「ま、結論以外は頭の片隅にでも置いておけば良い。まずは、少しだけ昔の事を話そう」
そう免罪符を打ってから、マナギは言葉を続けた。
「元々モノポリアは、科学力を結集した超エリート組織だ。そこには1人のボスと、9人の様々な分野の科学者が集まっていた。遺伝子・生物・化学・物理・機械工学…。その中で私は、遺伝子分野の補佐として、怪人作りの手伝いをしていた」
「ほぉ」
「我々の分野の発展は著しく高かった。そこで生まれたのが、遺伝子を操作し、カプセルで培養した生体兵器で世界を手にする作戦だ。要はお前達、キメラの事だ」
「へぇ」
「ここに化学による増強剤を与え、強化服に身を包む事で、世界最強の戦闘員が完成する筈だった。しかし!」
マナギは傍にあるホワイトボードを、どすんと叩いた。
「その直前で組織は強襲にあい、70%を失ってしまった。残った科学者は私…ただ1人だ」
「ふぅん」
「今後、そのやる気の無さそうな相打ちを禁止する」
怪人達は不満そうな顔をした。彼らは真面目に返事をしていたのに。
「当時作られていたのは、アルファベットを形式番号に持つ26体のキメラ達…アルファベッツだ。
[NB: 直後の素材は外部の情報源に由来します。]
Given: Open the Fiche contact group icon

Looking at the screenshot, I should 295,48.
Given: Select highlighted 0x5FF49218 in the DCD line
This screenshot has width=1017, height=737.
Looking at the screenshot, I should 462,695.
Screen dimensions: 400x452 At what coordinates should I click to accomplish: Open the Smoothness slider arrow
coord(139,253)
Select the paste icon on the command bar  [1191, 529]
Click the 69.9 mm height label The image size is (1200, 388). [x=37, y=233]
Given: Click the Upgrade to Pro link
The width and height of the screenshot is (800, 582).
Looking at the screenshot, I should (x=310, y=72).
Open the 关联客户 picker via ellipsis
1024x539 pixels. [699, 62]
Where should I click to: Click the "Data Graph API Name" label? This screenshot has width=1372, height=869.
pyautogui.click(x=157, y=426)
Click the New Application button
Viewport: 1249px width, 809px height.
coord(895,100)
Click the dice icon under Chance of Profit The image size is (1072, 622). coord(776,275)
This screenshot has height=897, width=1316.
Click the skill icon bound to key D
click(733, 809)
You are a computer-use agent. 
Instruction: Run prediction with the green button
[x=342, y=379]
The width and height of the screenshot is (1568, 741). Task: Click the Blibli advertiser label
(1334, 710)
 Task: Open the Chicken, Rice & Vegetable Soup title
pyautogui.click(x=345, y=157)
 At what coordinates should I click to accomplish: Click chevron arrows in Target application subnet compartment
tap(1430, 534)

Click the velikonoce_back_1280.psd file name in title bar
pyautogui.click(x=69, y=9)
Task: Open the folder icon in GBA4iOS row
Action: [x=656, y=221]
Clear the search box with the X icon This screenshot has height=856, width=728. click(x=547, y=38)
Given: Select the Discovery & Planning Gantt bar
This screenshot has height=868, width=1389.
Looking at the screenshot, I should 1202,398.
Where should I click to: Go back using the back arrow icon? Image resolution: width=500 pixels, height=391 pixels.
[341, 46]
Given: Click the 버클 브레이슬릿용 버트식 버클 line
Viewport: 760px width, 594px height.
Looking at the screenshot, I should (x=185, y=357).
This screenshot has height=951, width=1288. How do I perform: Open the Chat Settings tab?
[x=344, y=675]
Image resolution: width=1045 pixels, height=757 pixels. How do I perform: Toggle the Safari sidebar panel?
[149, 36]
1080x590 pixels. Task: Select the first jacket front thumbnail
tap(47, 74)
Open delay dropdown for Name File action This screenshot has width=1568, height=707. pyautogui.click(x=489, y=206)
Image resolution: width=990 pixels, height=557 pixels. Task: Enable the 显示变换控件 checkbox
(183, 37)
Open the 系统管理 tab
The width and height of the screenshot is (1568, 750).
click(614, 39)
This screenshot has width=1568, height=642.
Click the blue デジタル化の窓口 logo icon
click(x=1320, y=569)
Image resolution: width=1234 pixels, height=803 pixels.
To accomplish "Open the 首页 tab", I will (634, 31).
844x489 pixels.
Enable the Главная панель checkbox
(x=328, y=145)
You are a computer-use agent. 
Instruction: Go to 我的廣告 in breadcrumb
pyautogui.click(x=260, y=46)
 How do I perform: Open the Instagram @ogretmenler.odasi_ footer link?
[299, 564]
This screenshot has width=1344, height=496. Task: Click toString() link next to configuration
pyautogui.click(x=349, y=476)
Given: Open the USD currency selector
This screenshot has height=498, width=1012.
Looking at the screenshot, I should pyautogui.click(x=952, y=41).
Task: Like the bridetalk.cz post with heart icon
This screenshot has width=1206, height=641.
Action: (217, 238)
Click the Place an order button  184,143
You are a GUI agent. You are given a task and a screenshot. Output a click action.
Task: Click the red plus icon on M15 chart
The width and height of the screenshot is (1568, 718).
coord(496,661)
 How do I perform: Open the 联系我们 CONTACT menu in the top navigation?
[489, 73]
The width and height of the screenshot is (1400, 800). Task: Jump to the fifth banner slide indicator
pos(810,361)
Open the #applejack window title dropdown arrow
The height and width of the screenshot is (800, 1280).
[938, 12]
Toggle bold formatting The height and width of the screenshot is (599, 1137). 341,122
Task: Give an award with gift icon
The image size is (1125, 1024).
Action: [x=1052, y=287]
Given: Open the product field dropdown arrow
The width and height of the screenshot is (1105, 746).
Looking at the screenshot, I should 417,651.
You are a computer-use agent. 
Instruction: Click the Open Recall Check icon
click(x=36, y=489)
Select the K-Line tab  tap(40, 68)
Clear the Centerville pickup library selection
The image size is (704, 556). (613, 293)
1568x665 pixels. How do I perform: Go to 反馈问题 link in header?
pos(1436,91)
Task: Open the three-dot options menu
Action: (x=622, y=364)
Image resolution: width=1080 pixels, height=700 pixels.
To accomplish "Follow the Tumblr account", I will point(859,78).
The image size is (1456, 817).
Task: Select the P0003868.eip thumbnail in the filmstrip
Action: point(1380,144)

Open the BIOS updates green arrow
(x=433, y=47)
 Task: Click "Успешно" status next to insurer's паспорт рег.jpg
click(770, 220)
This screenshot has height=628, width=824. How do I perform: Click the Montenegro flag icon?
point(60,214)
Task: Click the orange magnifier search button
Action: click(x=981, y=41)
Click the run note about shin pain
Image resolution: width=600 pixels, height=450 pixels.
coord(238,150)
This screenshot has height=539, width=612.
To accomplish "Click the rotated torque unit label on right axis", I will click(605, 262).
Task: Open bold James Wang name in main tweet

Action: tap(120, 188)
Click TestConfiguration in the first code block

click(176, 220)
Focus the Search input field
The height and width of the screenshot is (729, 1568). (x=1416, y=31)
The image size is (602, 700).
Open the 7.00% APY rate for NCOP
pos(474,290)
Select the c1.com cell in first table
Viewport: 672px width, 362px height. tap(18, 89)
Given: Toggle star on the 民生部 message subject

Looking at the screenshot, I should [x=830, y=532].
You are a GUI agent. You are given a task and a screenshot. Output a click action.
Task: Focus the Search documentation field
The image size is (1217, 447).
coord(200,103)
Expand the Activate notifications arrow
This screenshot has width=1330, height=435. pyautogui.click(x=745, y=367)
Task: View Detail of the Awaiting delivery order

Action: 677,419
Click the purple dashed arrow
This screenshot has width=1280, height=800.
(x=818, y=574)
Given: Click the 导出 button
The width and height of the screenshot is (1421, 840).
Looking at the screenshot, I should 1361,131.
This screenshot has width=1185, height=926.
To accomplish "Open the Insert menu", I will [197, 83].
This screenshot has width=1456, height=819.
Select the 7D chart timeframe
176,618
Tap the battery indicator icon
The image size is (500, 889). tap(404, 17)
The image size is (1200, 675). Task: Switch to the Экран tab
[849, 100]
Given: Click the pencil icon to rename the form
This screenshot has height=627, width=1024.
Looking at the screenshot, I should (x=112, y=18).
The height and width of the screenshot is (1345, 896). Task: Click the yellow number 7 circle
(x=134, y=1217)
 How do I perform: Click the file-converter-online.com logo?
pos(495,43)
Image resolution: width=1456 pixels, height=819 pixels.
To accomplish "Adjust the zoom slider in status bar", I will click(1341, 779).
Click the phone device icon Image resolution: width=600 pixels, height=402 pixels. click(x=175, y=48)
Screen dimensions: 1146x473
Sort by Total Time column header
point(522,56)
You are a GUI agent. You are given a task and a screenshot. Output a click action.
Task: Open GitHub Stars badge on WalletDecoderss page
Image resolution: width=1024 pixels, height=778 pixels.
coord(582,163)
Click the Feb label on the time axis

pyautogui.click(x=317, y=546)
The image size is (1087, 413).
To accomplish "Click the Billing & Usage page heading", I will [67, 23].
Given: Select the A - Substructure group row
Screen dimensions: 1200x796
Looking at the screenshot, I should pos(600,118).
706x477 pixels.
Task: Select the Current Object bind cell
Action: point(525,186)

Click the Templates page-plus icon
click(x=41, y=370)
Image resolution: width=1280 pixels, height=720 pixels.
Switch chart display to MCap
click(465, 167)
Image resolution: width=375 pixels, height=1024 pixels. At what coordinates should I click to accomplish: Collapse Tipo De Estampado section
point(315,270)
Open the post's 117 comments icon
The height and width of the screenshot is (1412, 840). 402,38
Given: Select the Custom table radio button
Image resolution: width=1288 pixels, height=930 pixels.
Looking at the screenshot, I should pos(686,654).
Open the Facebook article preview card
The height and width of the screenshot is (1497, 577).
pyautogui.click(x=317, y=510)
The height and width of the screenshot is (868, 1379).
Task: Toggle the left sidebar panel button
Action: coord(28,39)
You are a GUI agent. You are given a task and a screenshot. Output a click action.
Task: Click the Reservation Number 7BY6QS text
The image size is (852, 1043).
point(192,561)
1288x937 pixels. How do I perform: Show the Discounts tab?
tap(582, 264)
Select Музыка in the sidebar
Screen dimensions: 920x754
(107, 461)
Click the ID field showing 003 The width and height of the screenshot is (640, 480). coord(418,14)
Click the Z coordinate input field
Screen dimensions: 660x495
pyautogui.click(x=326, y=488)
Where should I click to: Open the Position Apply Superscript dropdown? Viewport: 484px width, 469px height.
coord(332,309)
しかし今や、彼らの大半は既にいない。生体活動を維持するための薬が切れたためだ」
残念と言いたげな顔をする怪人達。
「投薬の必要が無い、完全な個体もいた。だが、その大半は行方不明だ。今ボスが捜索隊を結成し、その行方を追っている最中だ」
しかし、一度は組織から離れた人間だ。1人でも集まれば儲け物、といったところだろう。所属する組織の昔を知り彼らは、自分達がしなければならない事について、少し考えるようになった。同時に、ある疑惑が浮かんできた。
「…あれ? もしかして、エルミナスというのは…」
こくりと頷いてから、マナギは口を開いた。